*** Record excerpts ***

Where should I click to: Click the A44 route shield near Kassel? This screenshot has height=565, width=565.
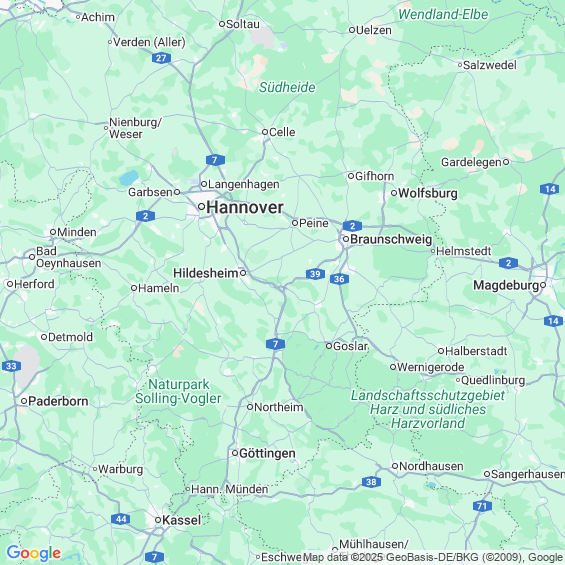[121, 519]
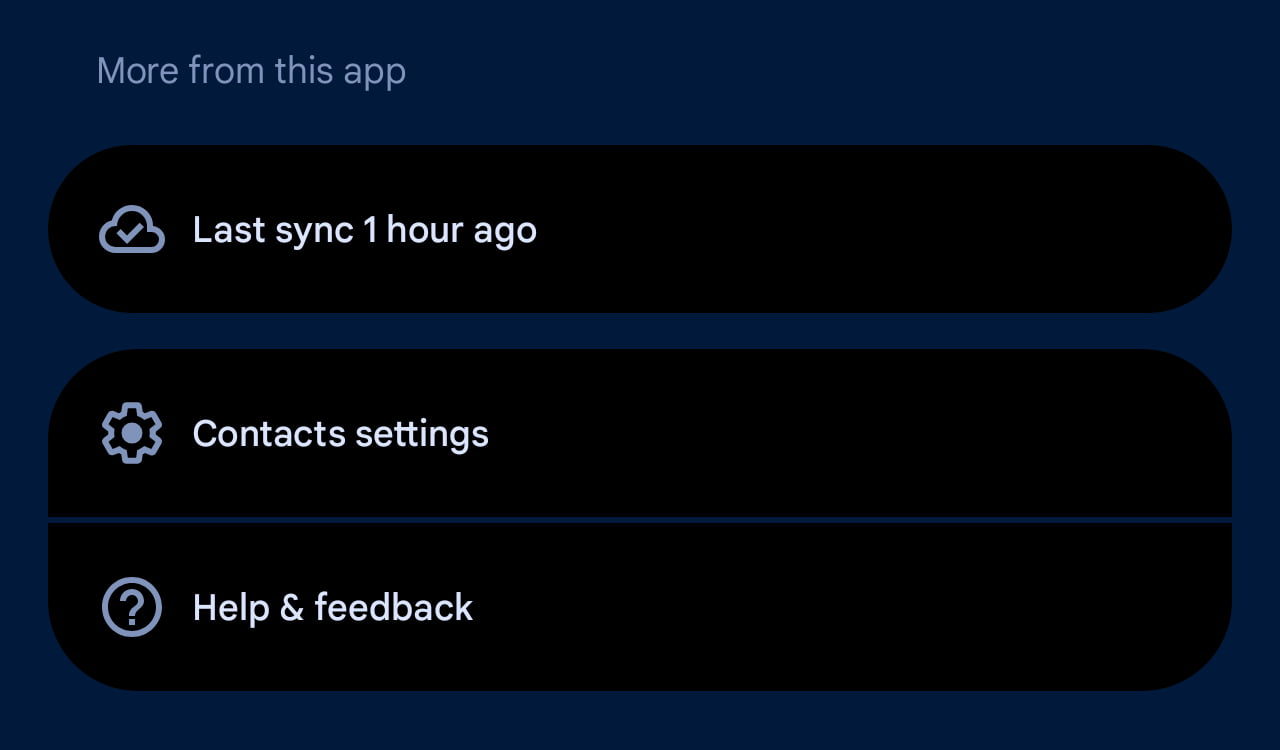The height and width of the screenshot is (750, 1280).
Task: Click the question mark help icon
Action: pos(132,607)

***

Output nothing but the records, word for word, and none of their pictures.

**Solution for this exercise**
Where should I click to: Click the A44 route shield near Kassel? This screenshot has height=565, width=565.
[121, 519]
The height and width of the screenshot is (750, 1280).
Task: Click the question mark help icon
Action: pos(132,607)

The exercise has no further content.